AIM OF THE EXERCISE –
Print only the lines that begin at the line containing "[Follow SAP Developers" and end at the last line of the material, both included, without any change.

INFORMATION SUPPLIED –
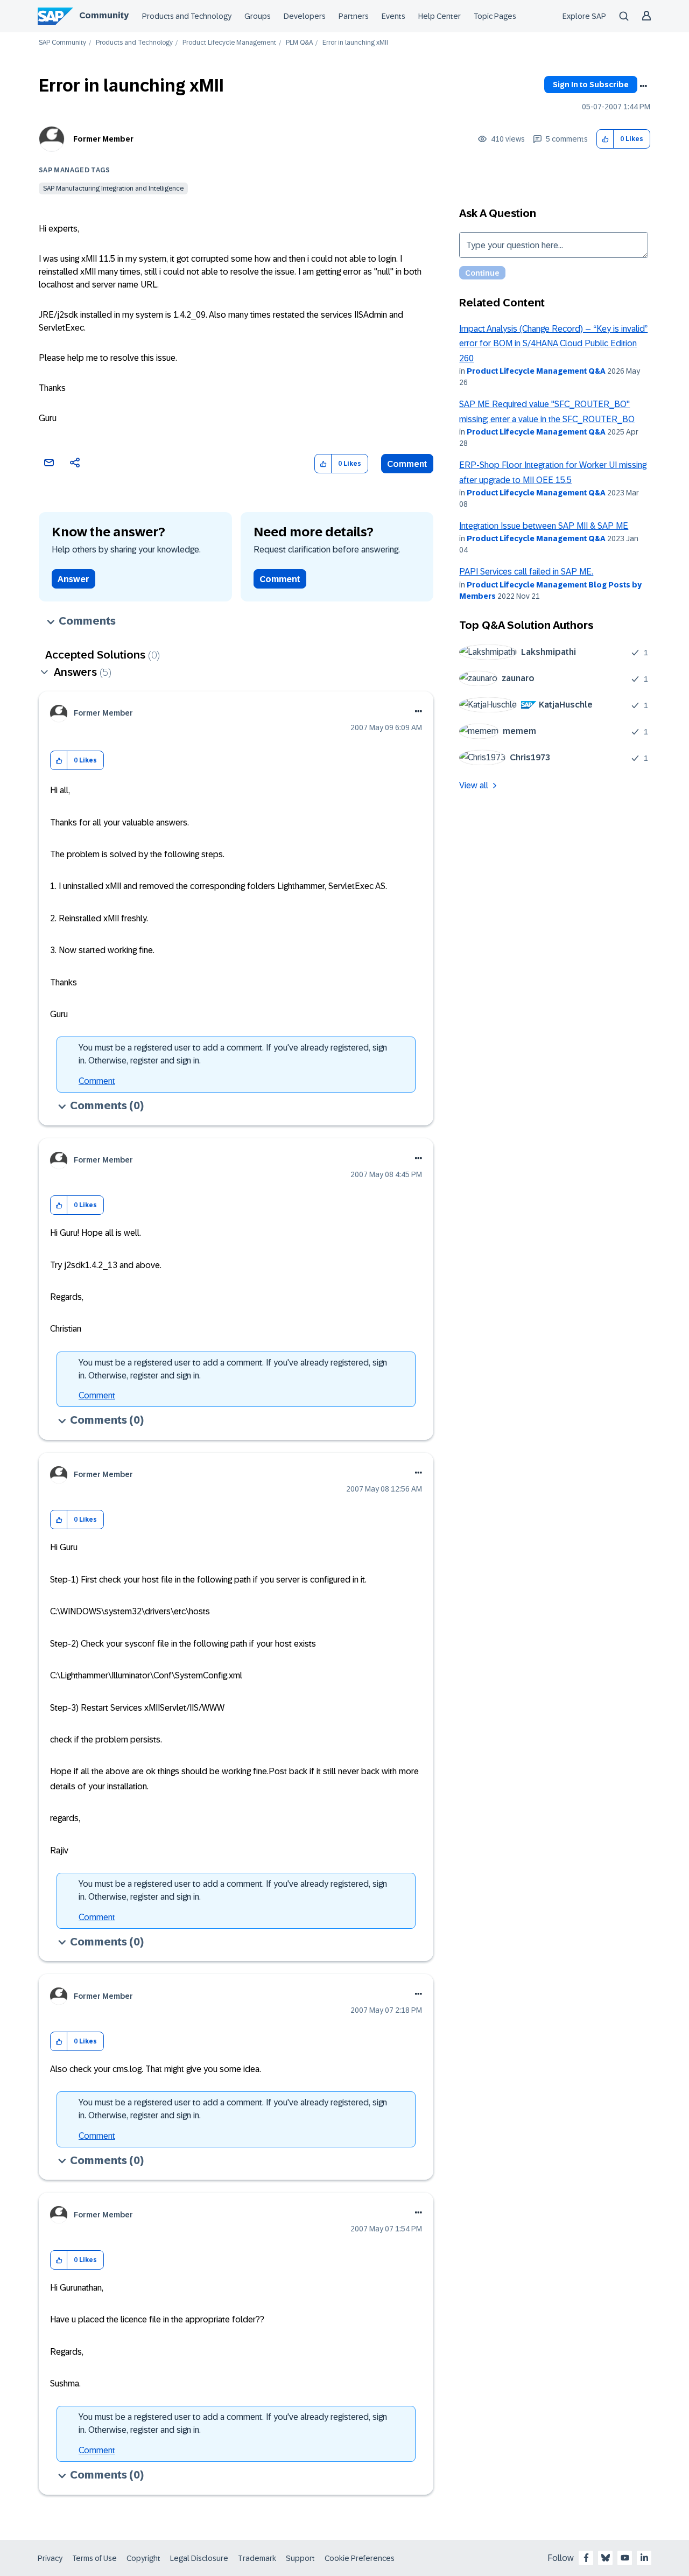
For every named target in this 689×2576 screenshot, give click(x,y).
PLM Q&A (299, 42)
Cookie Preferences (360, 2558)
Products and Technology (186, 16)
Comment (407, 463)
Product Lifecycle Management (229, 42)
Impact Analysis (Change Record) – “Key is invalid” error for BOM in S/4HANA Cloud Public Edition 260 (553, 343)
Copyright (143, 2558)
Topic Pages (495, 16)
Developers (305, 16)
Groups (257, 16)
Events (393, 16)
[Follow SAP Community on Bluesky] (605, 2557)
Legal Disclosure (199, 2558)
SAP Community (62, 42)
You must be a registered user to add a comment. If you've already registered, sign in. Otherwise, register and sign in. (233, 1054)
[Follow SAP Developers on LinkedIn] (644, 2557)
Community (104, 15)
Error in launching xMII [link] (355, 42)
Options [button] (643, 86)
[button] (605, 139)
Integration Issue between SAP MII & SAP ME (543, 525)
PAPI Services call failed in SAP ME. (526, 571)
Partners (354, 16)
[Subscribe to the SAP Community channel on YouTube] (625, 2557)
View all (473, 785)
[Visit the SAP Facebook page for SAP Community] (586, 2557)
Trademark (257, 2558)
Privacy (50, 2558)
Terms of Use (94, 2558)
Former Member (103, 139)
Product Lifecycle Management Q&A (536, 371)
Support (300, 2558)
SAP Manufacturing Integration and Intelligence (113, 188)
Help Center (439, 16)
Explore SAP (584, 16)
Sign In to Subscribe (591, 84)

WRITTEN REPLY –
[Follow SAP Developers on LinkedIn] (644, 2557)
Community (104, 15)
Error in launching xMII [link] (355, 42)
Options [button] (643, 86)
[button] (605, 139)
Integration Issue between SAP MII & SAP ME (543, 525)
PAPI Services call failed in SAP ME. (526, 571)
Partners (354, 16)
[Subscribe to the SAP Community channel on YouTube] (625, 2557)
View all (473, 785)
[Visit the SAP Facebook page for SAP Community] (586, 2557)
Trademark (257, 2558)
Privacy (50, 2558)
Terms of Use (94, 2558)
Former Member (103, 139)
Product Lifecycle Management Q&A (536, 371)
Support (300, 2558)
SAP Manufacturing Integration and Intelligence (113, 188)
Help Center (439, 16)
Explore SAP (584, 16)
Sign In to Subscribe (591, 84)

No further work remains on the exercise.